样本采集端口30布置在外缘部46与第二横侧部52的相交处。采集端口30包括钵部54和边缘入口64之一或二者。钵部54在上表面56与底面58之间延伸。采集端口30进一步包括样本进口60、钵-进口通道62、以及边缘入口-进口通道66。在可选实施例中,采集端口30和样本进口在流体模块24中可以位于其他部位;例如,采集端口30可以位于外缘部内侧,而样本进口60可以布置成与钵部54直接连通,而不包括将钵部54和进口60连接的中间通道。
在图7至图10所示的实施例中,钵部54具有局部球形几何形状。诸如由局部球面几何形状提供的凹形几何形状便于样本重力汇集在钵底面58的中心内。其他的凹钵几何形状包括圆锥或角锥式几何形状。钵部54并不局限于任何特定的几何形状。选择钵部54的容积,以满足设计卡盒20所针对的应用;例如,对于血液样本分析,大约50μl的钵部容积通常是合适的。

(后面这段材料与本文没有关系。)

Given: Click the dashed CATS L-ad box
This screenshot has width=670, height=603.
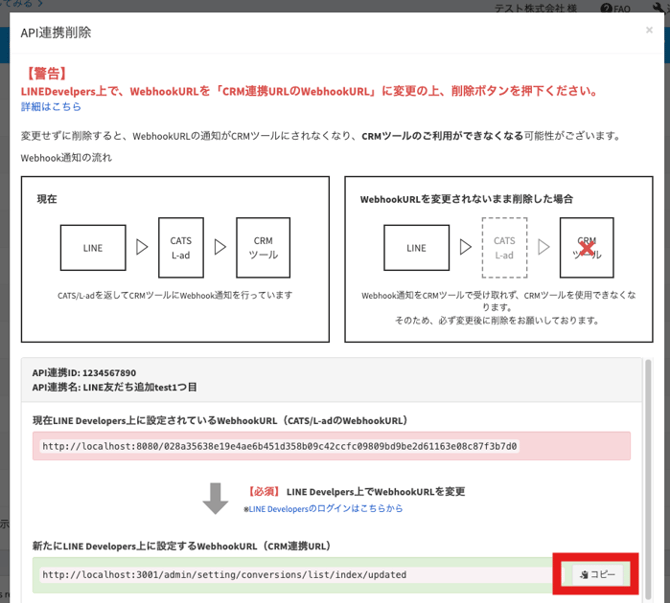Looking at the screenshot, I should (x=504, y=246).
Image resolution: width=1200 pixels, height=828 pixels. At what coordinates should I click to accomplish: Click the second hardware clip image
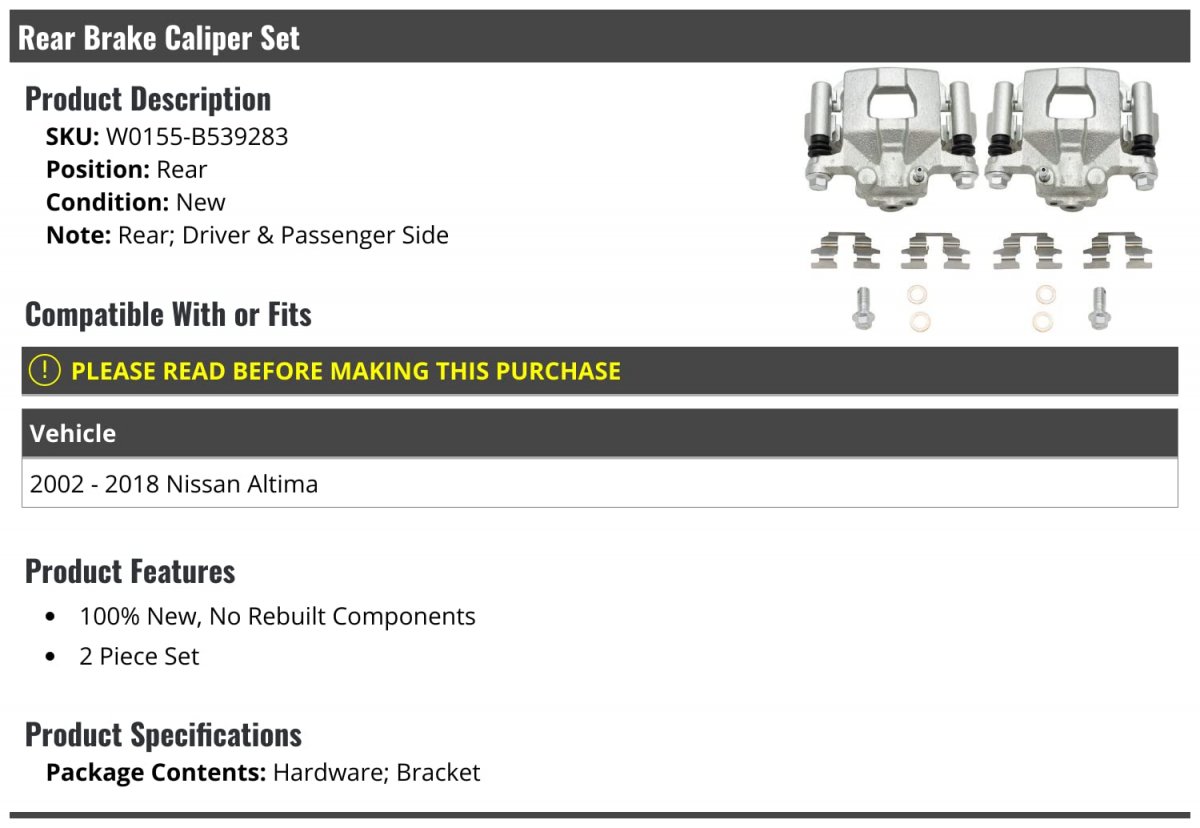935,251
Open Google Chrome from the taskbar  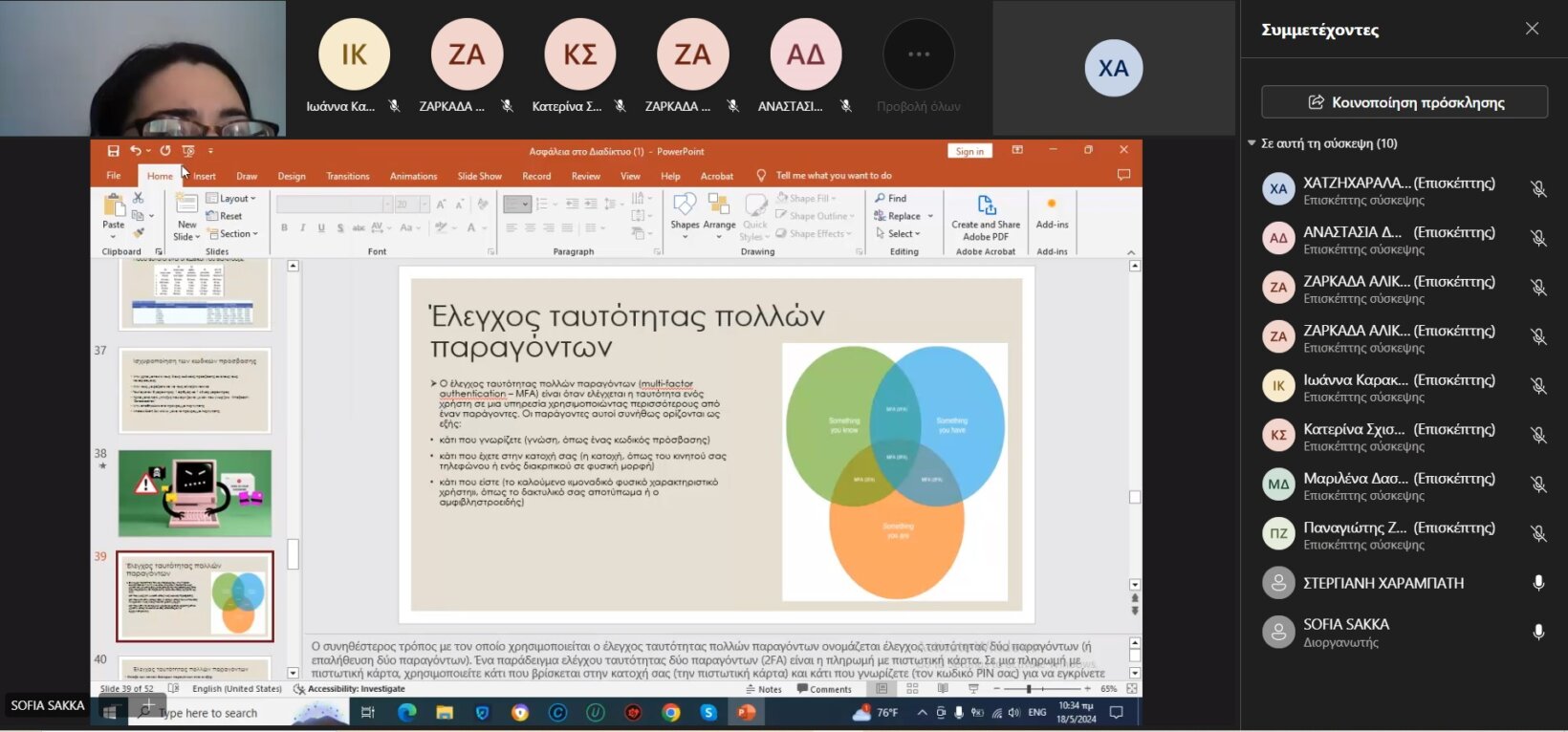(670, 713)
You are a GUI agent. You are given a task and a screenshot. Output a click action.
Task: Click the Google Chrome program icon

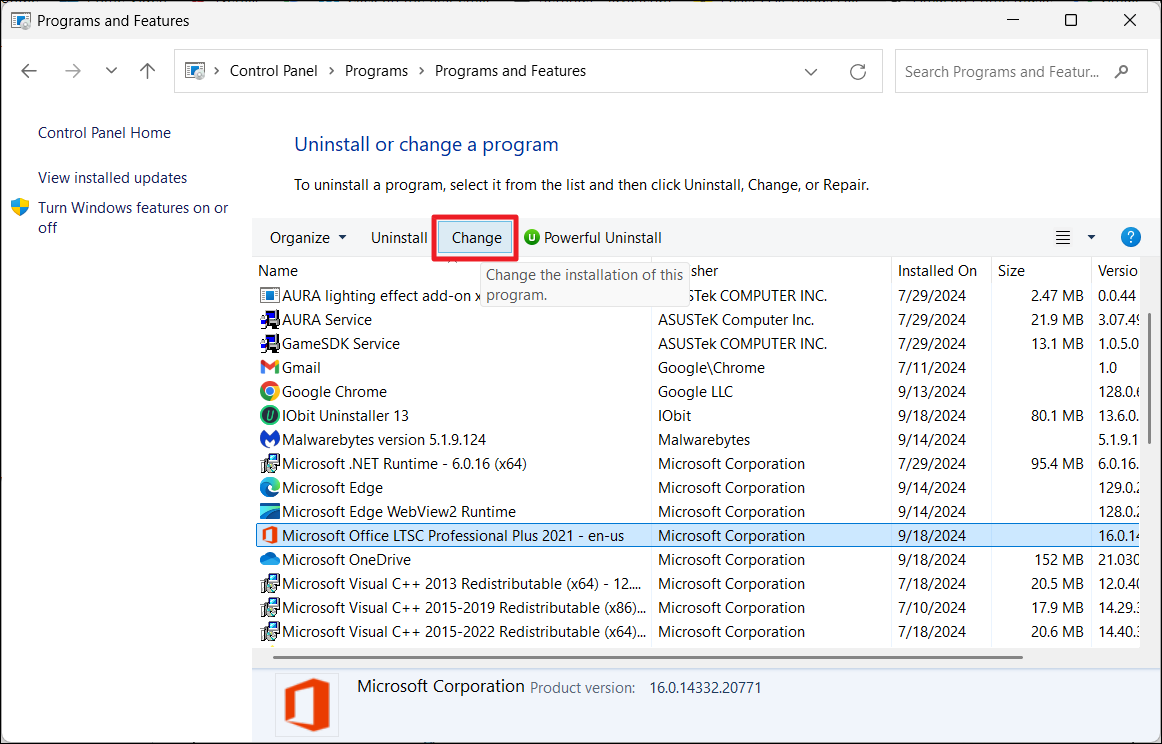click(269, 392)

钵-进口通道62布置在钵部54的底面58中,并且提供通路,通过该通路,沉积进钵部54的流体可以从钵部54行进至样本进口60。在一些实施例中,钵-进口通道62具有的截面几何形状能够促使布置在通道62内的样本由毛细作用力通过通道62朝样本进口60吸引。例如,钵-进口通道62可以具有大致直线状的截面几何形状,其侧壁-侧壁间距允许毛细作用力作用于样本,以吸引样本通过通道62。通道62中与样本进口60相邻的部分包括弯曲底面,以便于流体样本流入进口60。
边缘入口64紧邻外缘部46与第二横侧部52的相交处布置。在图7所示的实施例中,边缘入口64布置于楔形凸部的端部。楔形凸部给直接用户(最终用户)提供视觉帮助,标识可以吸进采集端口30的血液样本,例如来自手指或足跟的刺血、或者来自从动脉或静脉源抽取的样本。边缘入口64不是必需的;也就是,一些实施例只包括钵部54。

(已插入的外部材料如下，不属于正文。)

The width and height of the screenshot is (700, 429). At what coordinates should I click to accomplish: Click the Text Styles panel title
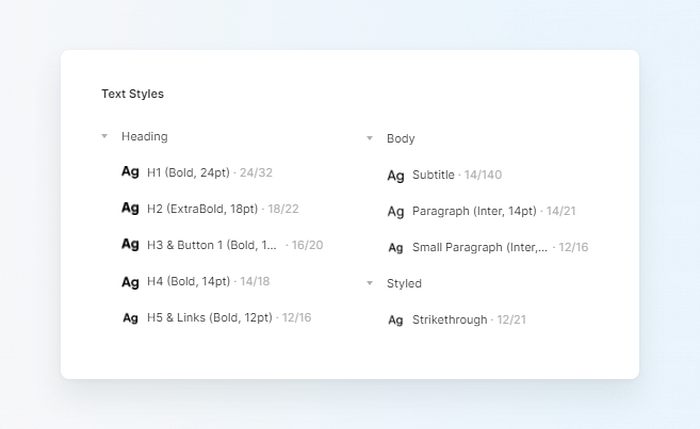[133, 94]
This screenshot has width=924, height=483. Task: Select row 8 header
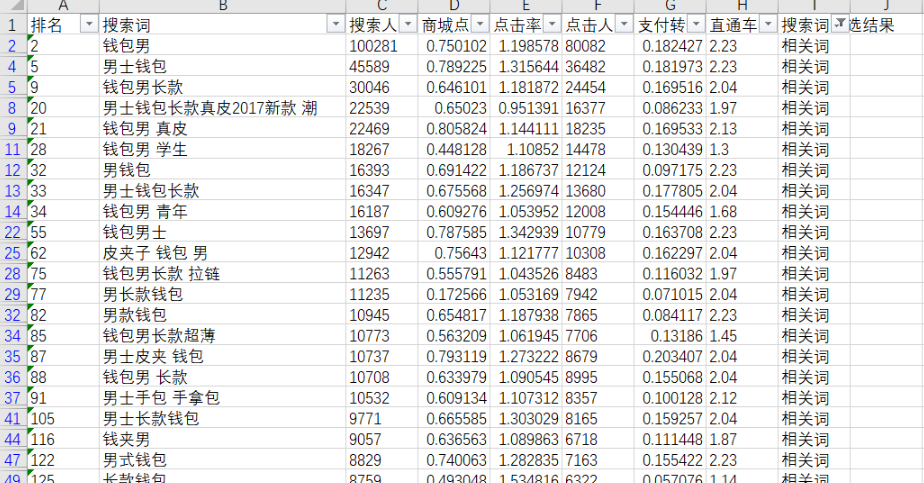click(13, 108)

外缘入口-进口通道66在边缘入口64与样本进口60之间延伸。在一些实施例中,边缘入口-进口通道66具有的截面几何形状能够有助于使布置在通道66内的样本由毛细作用力通过通道66朝样本进口60吸引;例如,大致直线状的截面几何形状,侧壁间距允许毛细作用力作用于样本,以吸取样本通过通道66。通道66中与样本进口60相邻的部分包括弯曲底面,以便于流体样本流入进口60。

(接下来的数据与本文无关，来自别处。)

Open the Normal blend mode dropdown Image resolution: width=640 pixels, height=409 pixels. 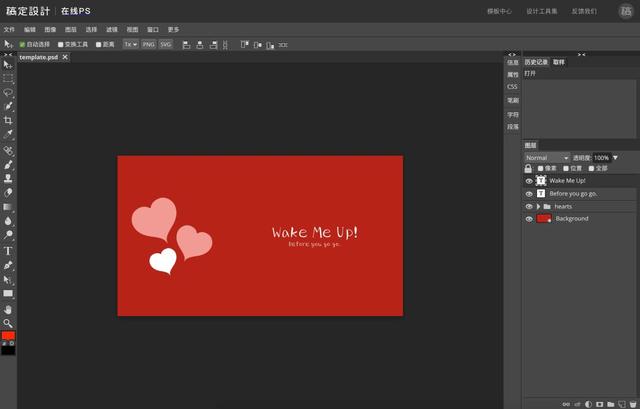tap(546, 157)
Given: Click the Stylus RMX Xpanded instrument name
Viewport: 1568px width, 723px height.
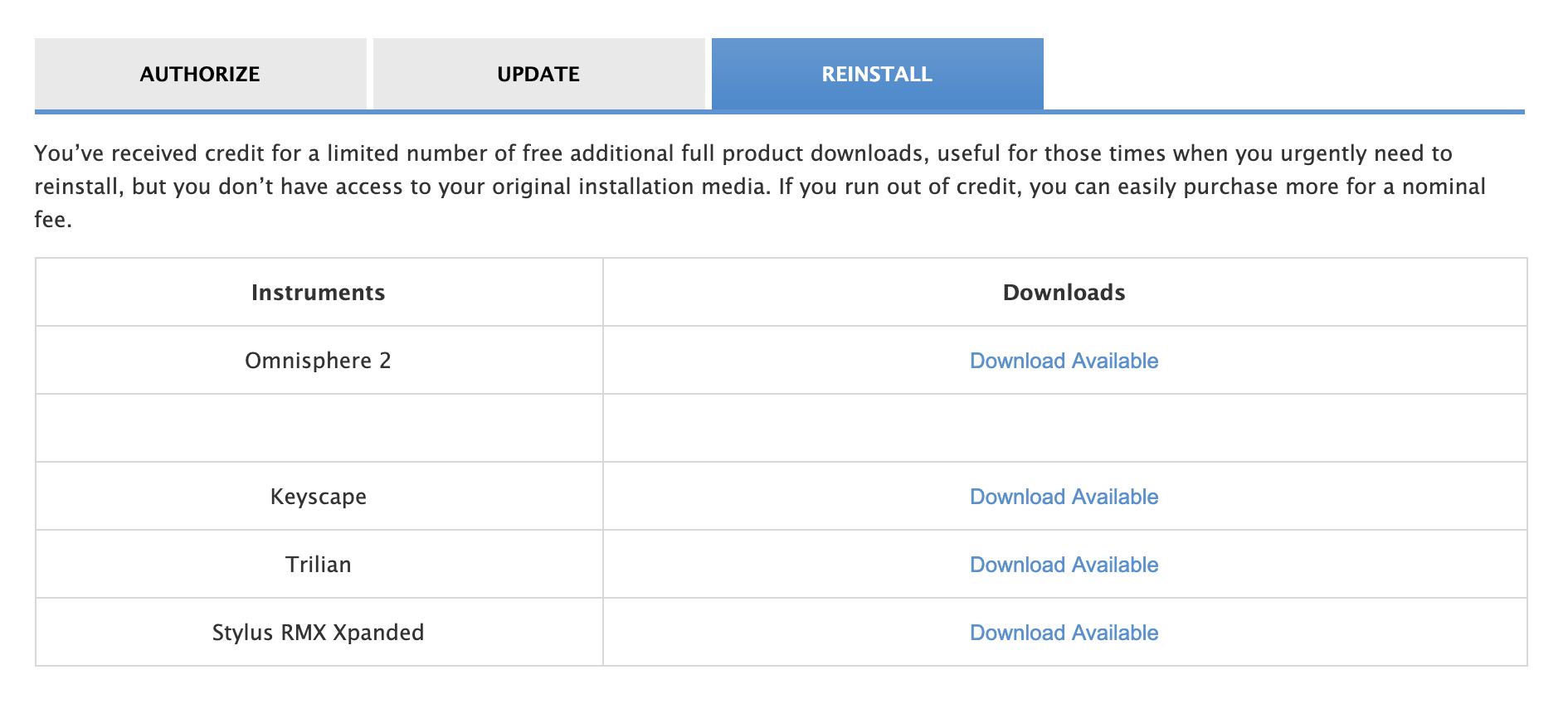Looking at the screenshot, I should 319,633.
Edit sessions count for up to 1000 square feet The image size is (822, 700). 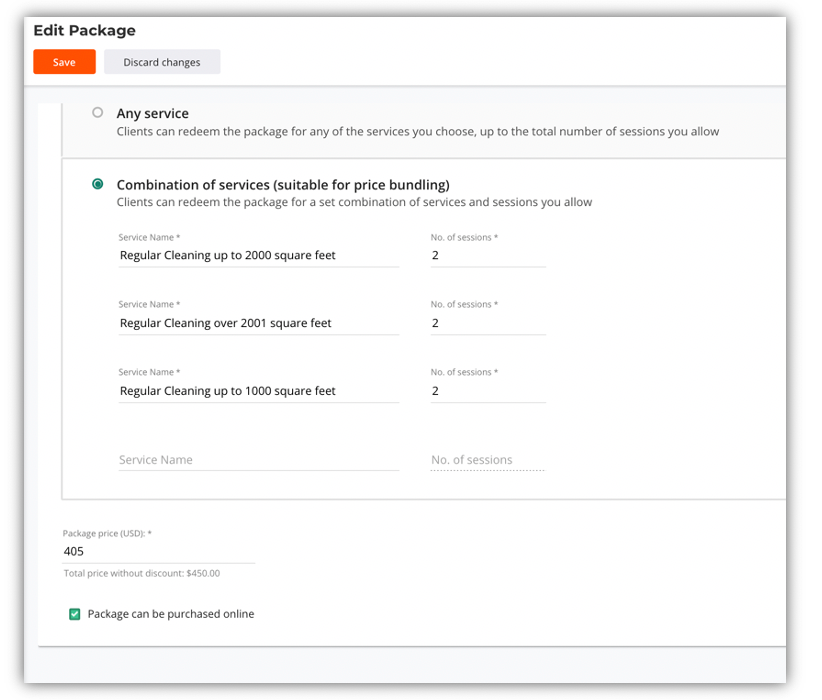[x=487, y=392]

样本进口60是这样一种通路,其在通道62、66(于钵部54与边缘入口64之间延伸)与初级通道34之间提供流体连通。在图7至图10所示的实施例中,样本进口60大致垂直于通道62、66延伸。如上所述,在一些实施例中,样本进口60可以布置成与钵部54直接连通。
初级通道34在样本进口60与次级通道38之间延伸。初级通道34的容积大到足以保持适用于待分析的流体样本体积,而在一些实施例中,此容积大到足以允许样本在初级通道内进行混合。初级通道34的截面几何形状的尺寸形成为,允许经由毛细作用力通过该通道从进口60吸取布置在初级通道34内的样本流体。在一些实施例中,将一种或更多种试剂67(例如:肝素、EDTA(乙二胺四乙酸)等)沉积在初级通道34内。随着通过初级通道34吸取样本流体,使试剂67至少部分与样本混合。初级通道34中与样本进口60相反的端部通向次级通道38,从而,提供了从初级通道34进入次级通道38的流体连通路径。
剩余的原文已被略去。